**GOAL**
Turn the material, from its first line through the line with "Action: point(530,7)", into a Markdown table with two columns, No. and Line. Number each line in order and skip any blank lines.

**RECORD SET**
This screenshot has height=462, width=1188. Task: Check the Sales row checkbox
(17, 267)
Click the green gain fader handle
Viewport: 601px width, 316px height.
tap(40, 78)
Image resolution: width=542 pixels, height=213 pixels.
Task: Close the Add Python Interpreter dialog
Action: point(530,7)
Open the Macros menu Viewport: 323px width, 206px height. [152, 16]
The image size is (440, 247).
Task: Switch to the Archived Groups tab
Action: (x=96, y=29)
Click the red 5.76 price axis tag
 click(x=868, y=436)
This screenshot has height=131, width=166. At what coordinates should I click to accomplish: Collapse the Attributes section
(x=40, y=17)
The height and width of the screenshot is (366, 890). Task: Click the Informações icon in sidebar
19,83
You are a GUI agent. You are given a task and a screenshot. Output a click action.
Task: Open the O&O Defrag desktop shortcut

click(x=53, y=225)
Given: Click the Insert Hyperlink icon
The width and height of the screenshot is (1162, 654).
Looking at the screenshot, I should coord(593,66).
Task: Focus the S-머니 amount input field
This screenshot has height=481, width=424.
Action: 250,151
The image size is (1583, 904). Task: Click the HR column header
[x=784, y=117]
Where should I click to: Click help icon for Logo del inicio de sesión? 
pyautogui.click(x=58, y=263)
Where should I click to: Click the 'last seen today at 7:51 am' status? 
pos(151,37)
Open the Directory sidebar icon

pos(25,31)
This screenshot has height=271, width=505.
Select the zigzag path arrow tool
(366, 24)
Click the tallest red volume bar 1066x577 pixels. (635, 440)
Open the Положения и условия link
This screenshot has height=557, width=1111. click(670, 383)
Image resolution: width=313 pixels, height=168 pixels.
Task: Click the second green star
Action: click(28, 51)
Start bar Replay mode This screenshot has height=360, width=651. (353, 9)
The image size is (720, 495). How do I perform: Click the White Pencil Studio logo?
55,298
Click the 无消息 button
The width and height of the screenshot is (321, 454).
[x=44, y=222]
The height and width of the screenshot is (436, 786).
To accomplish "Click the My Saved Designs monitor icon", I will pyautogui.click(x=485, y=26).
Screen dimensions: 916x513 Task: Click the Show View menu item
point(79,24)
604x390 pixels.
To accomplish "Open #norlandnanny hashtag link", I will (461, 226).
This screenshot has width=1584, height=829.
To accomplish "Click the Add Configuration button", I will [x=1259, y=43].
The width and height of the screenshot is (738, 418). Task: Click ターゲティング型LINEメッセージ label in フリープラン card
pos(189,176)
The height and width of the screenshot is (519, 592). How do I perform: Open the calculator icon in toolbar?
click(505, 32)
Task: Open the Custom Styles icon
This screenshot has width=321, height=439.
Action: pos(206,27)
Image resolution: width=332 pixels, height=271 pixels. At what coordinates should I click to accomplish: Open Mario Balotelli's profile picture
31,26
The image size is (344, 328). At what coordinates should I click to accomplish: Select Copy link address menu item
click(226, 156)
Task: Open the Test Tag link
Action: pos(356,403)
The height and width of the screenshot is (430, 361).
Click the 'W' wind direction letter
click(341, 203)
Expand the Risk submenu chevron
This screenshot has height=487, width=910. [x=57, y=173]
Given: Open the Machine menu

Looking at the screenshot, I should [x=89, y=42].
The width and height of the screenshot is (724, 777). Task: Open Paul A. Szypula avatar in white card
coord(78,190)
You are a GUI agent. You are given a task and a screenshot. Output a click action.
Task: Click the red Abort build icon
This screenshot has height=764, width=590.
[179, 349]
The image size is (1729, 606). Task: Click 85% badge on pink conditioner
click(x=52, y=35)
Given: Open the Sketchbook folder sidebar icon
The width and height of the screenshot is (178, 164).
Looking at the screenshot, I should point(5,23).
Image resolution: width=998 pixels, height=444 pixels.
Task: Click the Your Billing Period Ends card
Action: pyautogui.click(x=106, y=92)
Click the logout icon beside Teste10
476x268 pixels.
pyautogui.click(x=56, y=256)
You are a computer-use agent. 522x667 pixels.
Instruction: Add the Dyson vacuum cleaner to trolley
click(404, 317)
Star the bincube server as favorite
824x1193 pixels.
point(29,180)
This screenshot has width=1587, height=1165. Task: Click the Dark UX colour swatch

**FULL ANSWER**
| No. | Line |
|---|---|
| 1 | This screenshot has height=462, width=1188. Task: Check the Sales row checkbox |
| 2 | (17, 267) |
| 3 | Click the green gain fader handle |
| 4 | Viewport: 601px width, 316px height. |
| 5 | tap(40, 78) |
| 6 | Image resolution: width=542 pixels, height=213 pixels. |
| 7 | Task: Close the Add Python Interpreter dialog |
| 8 | Action: point(530,7) |